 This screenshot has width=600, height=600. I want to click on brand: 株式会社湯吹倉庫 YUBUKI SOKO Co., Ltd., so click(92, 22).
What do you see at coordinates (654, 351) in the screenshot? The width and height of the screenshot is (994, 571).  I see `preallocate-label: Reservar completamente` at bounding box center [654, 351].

...

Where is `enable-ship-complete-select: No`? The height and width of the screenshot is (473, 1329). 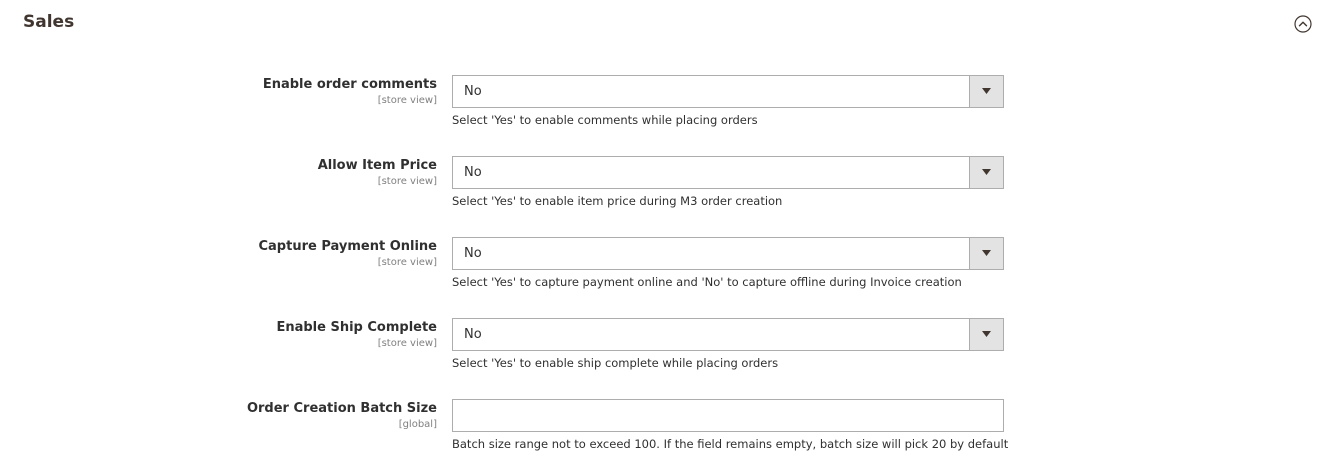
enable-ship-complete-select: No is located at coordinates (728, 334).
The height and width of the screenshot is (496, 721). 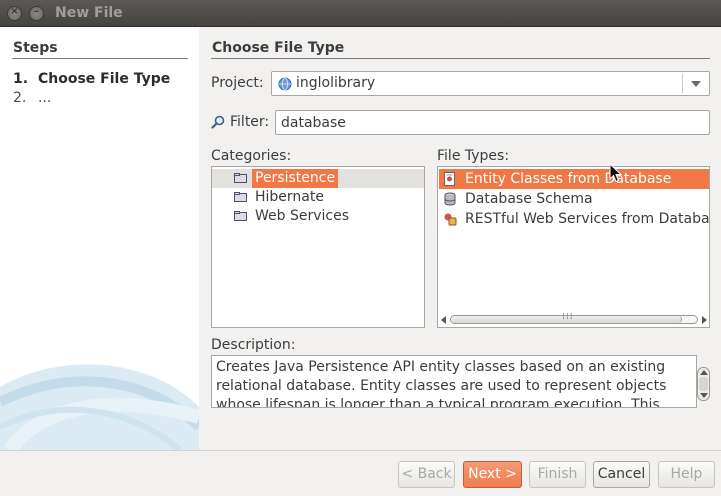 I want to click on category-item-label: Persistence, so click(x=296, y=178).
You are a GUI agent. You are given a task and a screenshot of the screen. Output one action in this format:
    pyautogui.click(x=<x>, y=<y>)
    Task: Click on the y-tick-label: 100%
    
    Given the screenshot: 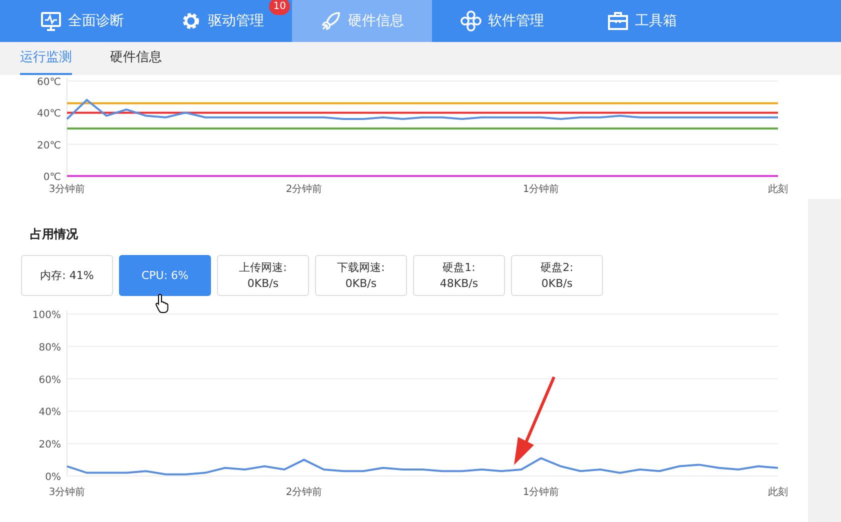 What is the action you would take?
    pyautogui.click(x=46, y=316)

* EXERCISE DESCRIPTION: Echo back the rows starting at the line containing "This screenshot has" and ending at the line containing "What do you", both included.

* ANSWER SECTION:
 This screenshot has width=600, height=600. I want to click on brand: 株式会社湯吹倉庫 YUBUKI SOKO Co., Ltd., so click(92, 22).
What do you see at coordinates (654, 351) in the screenshot? The width and height of the screenshot is (994, 571).  I see `preallocate-label: Reservar completamente` at bounding box center [654, 351].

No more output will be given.